Data supplied:

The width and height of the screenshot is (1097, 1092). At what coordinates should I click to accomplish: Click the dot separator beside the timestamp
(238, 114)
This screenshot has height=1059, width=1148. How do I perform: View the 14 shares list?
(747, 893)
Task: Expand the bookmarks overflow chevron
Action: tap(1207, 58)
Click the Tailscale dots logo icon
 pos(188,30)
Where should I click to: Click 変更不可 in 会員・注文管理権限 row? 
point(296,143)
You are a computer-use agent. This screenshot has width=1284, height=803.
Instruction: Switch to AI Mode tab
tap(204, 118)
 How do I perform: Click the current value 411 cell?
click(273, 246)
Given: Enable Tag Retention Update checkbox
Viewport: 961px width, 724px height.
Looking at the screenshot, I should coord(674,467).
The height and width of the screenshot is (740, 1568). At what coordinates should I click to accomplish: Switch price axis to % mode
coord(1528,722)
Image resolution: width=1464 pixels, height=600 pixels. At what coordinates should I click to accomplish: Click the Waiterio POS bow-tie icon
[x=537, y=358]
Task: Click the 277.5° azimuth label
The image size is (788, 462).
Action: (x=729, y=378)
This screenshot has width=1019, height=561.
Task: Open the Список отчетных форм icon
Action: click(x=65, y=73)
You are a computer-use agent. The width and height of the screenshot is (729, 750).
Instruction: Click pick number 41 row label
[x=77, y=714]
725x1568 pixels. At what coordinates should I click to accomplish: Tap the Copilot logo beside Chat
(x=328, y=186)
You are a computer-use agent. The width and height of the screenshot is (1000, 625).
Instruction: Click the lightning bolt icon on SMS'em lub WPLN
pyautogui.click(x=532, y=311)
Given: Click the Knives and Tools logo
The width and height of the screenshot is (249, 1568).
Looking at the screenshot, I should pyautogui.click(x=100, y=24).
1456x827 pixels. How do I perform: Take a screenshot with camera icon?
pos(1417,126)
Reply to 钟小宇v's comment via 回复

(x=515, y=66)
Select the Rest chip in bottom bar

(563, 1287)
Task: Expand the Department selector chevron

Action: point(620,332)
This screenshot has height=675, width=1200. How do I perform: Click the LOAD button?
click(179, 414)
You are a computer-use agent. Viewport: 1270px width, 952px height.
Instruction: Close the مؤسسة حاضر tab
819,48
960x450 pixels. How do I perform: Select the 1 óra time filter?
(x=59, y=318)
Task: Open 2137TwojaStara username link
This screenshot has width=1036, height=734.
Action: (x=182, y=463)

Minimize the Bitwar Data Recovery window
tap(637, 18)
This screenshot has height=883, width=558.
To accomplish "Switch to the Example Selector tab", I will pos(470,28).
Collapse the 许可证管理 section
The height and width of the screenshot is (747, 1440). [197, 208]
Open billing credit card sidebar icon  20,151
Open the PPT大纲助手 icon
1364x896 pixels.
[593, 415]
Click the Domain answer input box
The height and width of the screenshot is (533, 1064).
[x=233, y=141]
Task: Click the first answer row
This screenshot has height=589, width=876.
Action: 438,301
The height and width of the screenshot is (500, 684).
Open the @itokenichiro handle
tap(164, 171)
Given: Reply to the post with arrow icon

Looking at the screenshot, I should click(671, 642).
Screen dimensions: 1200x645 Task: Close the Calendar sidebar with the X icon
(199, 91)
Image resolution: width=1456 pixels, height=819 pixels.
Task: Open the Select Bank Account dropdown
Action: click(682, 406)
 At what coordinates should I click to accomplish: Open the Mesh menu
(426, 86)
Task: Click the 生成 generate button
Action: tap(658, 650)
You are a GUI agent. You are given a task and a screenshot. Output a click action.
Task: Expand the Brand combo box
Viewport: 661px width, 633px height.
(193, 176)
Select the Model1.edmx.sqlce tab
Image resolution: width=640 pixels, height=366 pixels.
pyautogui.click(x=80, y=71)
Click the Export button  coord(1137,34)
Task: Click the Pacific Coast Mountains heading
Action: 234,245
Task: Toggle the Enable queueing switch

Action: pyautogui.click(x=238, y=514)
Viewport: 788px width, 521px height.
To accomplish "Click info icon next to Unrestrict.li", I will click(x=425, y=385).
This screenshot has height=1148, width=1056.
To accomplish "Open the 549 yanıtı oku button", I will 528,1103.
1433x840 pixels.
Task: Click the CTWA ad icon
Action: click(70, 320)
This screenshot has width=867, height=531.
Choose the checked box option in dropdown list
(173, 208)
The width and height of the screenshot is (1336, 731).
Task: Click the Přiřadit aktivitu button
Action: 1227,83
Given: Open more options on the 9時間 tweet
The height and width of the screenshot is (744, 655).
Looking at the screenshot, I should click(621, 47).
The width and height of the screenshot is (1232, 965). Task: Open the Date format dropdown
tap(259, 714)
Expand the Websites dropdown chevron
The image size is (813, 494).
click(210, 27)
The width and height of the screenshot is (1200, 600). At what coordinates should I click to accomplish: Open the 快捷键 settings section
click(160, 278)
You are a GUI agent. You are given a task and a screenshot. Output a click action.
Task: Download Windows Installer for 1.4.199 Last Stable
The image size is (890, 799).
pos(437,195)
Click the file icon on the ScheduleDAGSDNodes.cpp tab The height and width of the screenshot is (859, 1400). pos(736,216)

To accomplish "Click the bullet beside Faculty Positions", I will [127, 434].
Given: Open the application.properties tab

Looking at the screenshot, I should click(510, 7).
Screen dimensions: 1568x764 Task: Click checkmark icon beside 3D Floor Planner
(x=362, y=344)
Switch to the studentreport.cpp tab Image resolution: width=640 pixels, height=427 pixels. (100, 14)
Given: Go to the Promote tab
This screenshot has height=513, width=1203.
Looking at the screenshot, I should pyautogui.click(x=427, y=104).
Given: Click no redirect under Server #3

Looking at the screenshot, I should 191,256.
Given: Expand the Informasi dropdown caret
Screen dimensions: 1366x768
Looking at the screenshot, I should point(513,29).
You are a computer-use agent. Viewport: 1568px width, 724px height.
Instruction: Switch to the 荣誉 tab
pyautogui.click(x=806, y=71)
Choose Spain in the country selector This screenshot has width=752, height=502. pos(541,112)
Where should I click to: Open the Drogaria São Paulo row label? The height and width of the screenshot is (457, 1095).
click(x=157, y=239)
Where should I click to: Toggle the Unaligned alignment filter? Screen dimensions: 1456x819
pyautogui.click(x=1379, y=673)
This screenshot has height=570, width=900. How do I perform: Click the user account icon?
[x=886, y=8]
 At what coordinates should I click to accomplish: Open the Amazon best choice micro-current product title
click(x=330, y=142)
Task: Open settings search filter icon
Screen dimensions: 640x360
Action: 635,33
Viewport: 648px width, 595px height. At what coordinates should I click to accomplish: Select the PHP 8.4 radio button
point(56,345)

Aim of the task: Rewrite all the items above, swapping "computer-use agent" for "screen assistant" wherever it appears and leaving everything else unchanged.

Solution for this task:
The width and height of the screenshot is (1097, 1092). At what coordinates should I click to accomplish: Click the dot separator beside the timestamp
(238, 114)
This screenshot has height=1059, width=1148. How do I perform: View the 14 shares list?
(747, 893)
Task: Expand the bookmarks overflow chevron
Action: tap(1207, 58)
Click the Tailscale dots logo icon
 pos(188,30)
Where should I click to: Click 変更不可 in 会員・注文管理権限 row? 
point(296,143)
You are a screen assistant. This screenshot has width=1284, height=803.
Instruction: Switch to AI Mode tab
tap(204, 118)
 How do I perform: Click the current value 411 cell?
click(273, 246)
Given: Enable Tag Retention Update checkbox
Viewport: 961px width, 724px height.
Looking at the screenshot, I should coord(674,467).
The height and width of the screenshot is (740, 1568). At what coordinates should I click to accomplish: Switch price axis to % mode
coord(1528,722)
Image resolution: width=1464 pixels, height=600 pixels. At what coordinates should I click to accomplish: Click the Waiterio POS bow-tie icon
[x=537, y=358]
Task: Click the 277.5° azimuth label
The image size is (788, 462).
Action: (x=729, y=378)
This screenshot has width=1019, height=561.
Task: Open the Список отчетных форм icon
Action: click(x=65, y=73)
You are a screen assistant. The width and height of the screenshot is (729, 750).
Instruction: Click pick number 41 row label
[x=77, y=714]
725x1568 pixels. At what coordinates should I click to accomplish: Tap the Copilot logo beside Chat
(x=328, y=186)
You are a screen assistant. The width and height of the screenshot is (1000, 625).
Instruction: Click the lightning bolt icon on SMS'em lub WPLN
pyautogui.click(x=532, y=311)
Given: Click the Knives and Tools logo
The width and height of the screenshot is (249, 1568).
Looking at the screenshot, I should pyautogui.click(x=100, y=24).
1456x827 pixels. How do I perform: Take a screenshot with camera icon?
pos(1417,126)
Reply to 钟小宇v's comment via 回复

(x=515, y=66)
Select the Rest chip in bottom bar

(563, 1287)
Task: Expand the Department selector chevron

Action: point(620,332)
This screenshot has height=675, width=1200. How do I perform: Click the LOAD button?
click(179, 414)
You are a screen assistant. Viewport: 1270px width, 952px height.
Instruction: Close the مؤسسة حاضر tab
819,48
960x450 pixels. How do I perform: Select the 1 óra time filter?
(x=59, y=318)
Task: Open 2137TwojaStara username link
This screenshot has width=1036, height=734.
Action: (x=182, y=463)

Minimize the Bitwar Data Recovery window
tap(637, 18)
This screenshot has height=883, width=558.
To accomplish "Switch to the Example Selector tab", I will pos(470,28).
Collapse the 许可证管理 section
The height and width of the screenshot is (747, 1440). [197, 208]
Open billing credit card sidebar icon  20,151
Open the PPT大纲助手 icon
1364x896 pixels.
[593, 415]
Click the Domain answer input box
The height and width of the screenshot is (533, 1064).
[x=233, y=141]
Task: Click the first answer row
This screenshot has height=589, width=876.
Action: 438,301
The height and width of the screenshot is (500, 684).
Open the @itokenichiro handle
tap(164, 171)
Given: Reply to the post with arrow icon

Looking at the screenshot, I should click(671, 642).
Screen dimensions: 1200x645 Task: Close the Calendar sidebar with the X icon
(199, 91)
Image resolution: width=1456 pixels, height=819 pixels.
Task: Open the Select Bank Account dropdown
Action: click(682, 406)
 At what coordinates should I click to accomplish: Open the Mesh menu
(426, 86)
Task: Click the 生成 generate button
Action: tap(658, 650)
You are a GUI agent. You are given a task and a screenshot. Output a click action.
Task: Expand the Brand combo box
Viewport: 661px width, 633px height.
(193, 176)
Select the Model1.edmx.sqlce tab
Image resolution: width=640 pixels, height=366 pixels.
pyautogui.click(x=80, y=71)
Click the Export button  coord(1137,34)
Task: Click the Pacific Coast Mountains heading
Action: 234,245
Task: Toggle the Enable queueing switch

Action: pyautogui.click(x=238, y=514)
Viewport: 788px width, 521px height.
To accomplish "Click info icon next to Unrestrict.li", I will click(x=425, y=385).
This screenshot has height=1148, width=1056.
To accomplish "Open the 549 yanıtı oku button", I will 528,1103.
1433x840 pixels.
Task: Click the CTWA ad icon
Action: click(70, 320)
This screenshot has width=867, height=531.
Choose the checked box option in dropdown list
(173, 208)
The width and height of the screenshot is (1336, 731).
Task: Click the Přiřadit aktivitu button
Action: 1227,83
Given: Open more options on the 9時間 tweet
The height and width of the screenshot is (744, 655).
Looking at the screenshot, I should click(621, 47).
The width and height of the screenshot is (1232, 965). Task: Open the Date format dropdown
tap(259, 714)
Expand the Websites dropdown chevron
The image size is (813, 494).
click(210, 27)
The width and height of the screenshot is (1200, 600). At what coordinates should I click to accomplish: Open the 快捷键 settings section
click(160, 278)
You are a GUI agent. You are given a task and a screenshot. Output a click action.
Task: Download Windows Installer for 1.4.199 Last Stable
The image size is (890, 799).
pos(437,195)
Click the file icon on the ScheduleDAGSDNodes.cpp tab The height and width of the screenshot is (859, 1400). pos(736,216)

To accomplish "Click the bullet beside Faculty Positions", I will [127, 434].
Given: Open the application.properties tab

Looking at the screenshot, I should click(510, 7).
Screen dimensions: 1568x764 Task: Click checkmark icon beside 3D Floor Planner
(x=362, y=344)
Switch to the studentreport.cpp tab Image resolution: width=640 pixels, height=427 pixels. (100, 14)
Given: Go to the Promote tab
This screenshot has height=513, width=1203.
Looking at the screenshot, I should pyautogui.click(x=427, y=104).
Given: Click no redirect under Server #3

Looking at the screenshot, I should 191,256.
Given: Expand the Informasi dropdown caret
Screen dimensions: 1366x768
Looking at the screenshot, I should point(513,29).
You are a screen assistant. Viewport: 1568px width, 724px height.
Instruction: Switch to the 荣誉 tab
pyautogui.click(x=806, y=71)
Choose Spain in the country selector This screenshot has width=752, height=502. pos(541,112)
Where should I click to: Open the Drogaria São Paulo row label? The height and width of the screenshot is (457, 1095).
click(x=157, y=239)
Where should I click to: Toggle the Unaligned alignment filter? Screen dimensions: 1456x819
pyautogui.click(x=1379, y=673)
This screenshot has height=570, width=900. How do I perform: Click the user account icon?
[x=886, y=8]
 At what coordinates should I click to accomplish: Open the Amazon best choice micro-current product title
click(x=330, y=142)
Task: Open settings search filter icon
Screen dimensions: 640x360
Action: 635,33
Viewport: 648px width, 595px height. At what coordinates should I click to accomplish: Select the PHP 8.4 radio button
point(56,345)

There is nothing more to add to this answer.